Backpressure
Overview
Backpressure is a resilience pattern used to prevent a system from being overwhelmed by temporarily stopping the flow of work towards a component that is known to be failing or overloaded. It's a form of flow control that helps prevent cascading failures.
In the Athomic Layer, the Backpressure mechanism is primarily used by background processing services, like the OutboxPublisher, to avoid repeatedly attempting to process a task or resource that is consistently causing errors.
Key Features
- Temporary Throttling: Pauses work on a specific resource (e.g., a message
aggregate_key) for a configurable duration after a failure. - Distributed State: Uses a distributed Key-Value store (like Redis) to share the backpressure state across all instances of a service.
- Automatic Recovery: Since the backpressure flag is set with a Time-To-Live (TTL), the system automatically attempts to process the resource again after the embargo period expires.
How It Works
The system is orchestrated by the BackpressureManager.
-
Failure Detection: A service (like the
OutboxPublisher) detects a failure associated with a specific resource. For example, it fails to acquire a lease fororder-123, or it fails to publish a message fororder-123. -
Applying Backpressure: The service calls
backpressure_manager.apply_backpressure(resource_id="order-123", ...). This creates a key (e.g.,athomic:backpressure:order-123) in the configured KV store with a specific TTL (e.g., 30 seconds). The existence of this key acts as a "throttling" flag. -
Checking Before Processing: In its next processing cycle, before attempting to work on any resources, the service first calls
backpressure_manager.filter_throttled(["order-123", "order-456", ...]). This method checks the KV store for any backpressure flags. -
Skipping Work: The manager returns a filtered list containing only the resources that are not currently throttled. The service then proceeds to work only on this "safe" list, skipping
order-123for this cycle. -
Automatic Expiration: After 30 seconds, the key
athomic:backpressure:order-123automatically expires in Redis. In the next cycle, thefilter_throttledmethod will no longer filter outorder-123, and the service will attempt to process it again.
Usage Example
While primarily used internally by Athomic services, you could use the BackpressureManager in a custom background worker.

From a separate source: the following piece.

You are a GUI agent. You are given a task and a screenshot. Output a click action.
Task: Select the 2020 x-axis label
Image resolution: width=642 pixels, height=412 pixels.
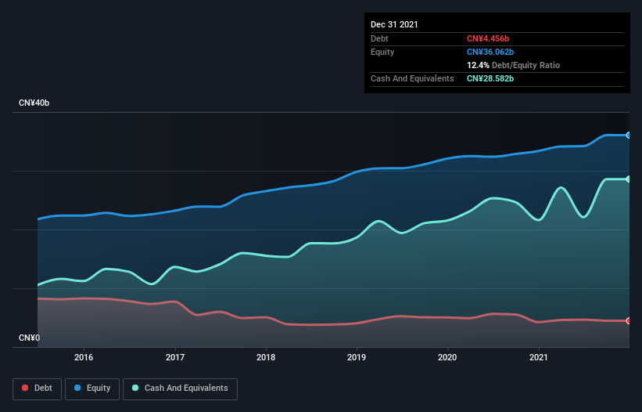click(x=448, y=358)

from nala.athomic.resilience.backpressure import BackpressureFactory
# Get the singleton manager instance
backpressure_manager = BackpressureFactory.create()
async def process_batch_of_items(all_item_ids: list[str]):
# First, filter out any items that are currently throttled
safe_to_process_ids = await backpressure_manager.filter_throttled(all_item_ids)
for item_id in safe_to_process_ids:
try:
await do_work_on(item_id)
except Exception as e:
# If work fails, apply backpressure to this item for 60 seconds
print(f"Work failed for {item_id}. Applying backpressure.")
await backpressure_manager.apply_backpressure(
resource_id=item_id,
reason="processing_failed",
ttl_seconds=60
)
Configuration
The backpressure system is configured under the [resilience.backpressure] section in your settings.toml. It requires a KV store connection to manage its state.
[default.resilience.backpressure]
enabled = true
# The default duration in seconds to apply backpressure if not specified.
default_ttl_seconds = 30
# The prefix for all backpressure keys stored in the KV store.
key_prefix = "athomic:backpressure"
# The name of the KVStore connection (from [database.kvstore]) to use.
kv_store_connection_name = "default_redis"
API Reference
nala.athomic.resilience.backpressure.manager.BackpressureManager
Manages the state of throttled resources in a distributed Key-Value (KV) store.
This class implements the core logic of the Backpressure pattern by using time-to-live (TTL) keys in a shared store to mark resources that are temporarily overloaded or failing. This prevents downstream services from being overwhelmed.
Attributes:
| Name | Type | Description |
|---|---|---|
storage |
KVStoreProtocol
|
The KV store client used for state persistence. |
key_prefix |
str
|
The static prefix for all keys in the store. |
default_ttl |
int
|
The default expiration time in seconds for a backpressure flag. |
__init__(storage, key_prefix, default_ttl)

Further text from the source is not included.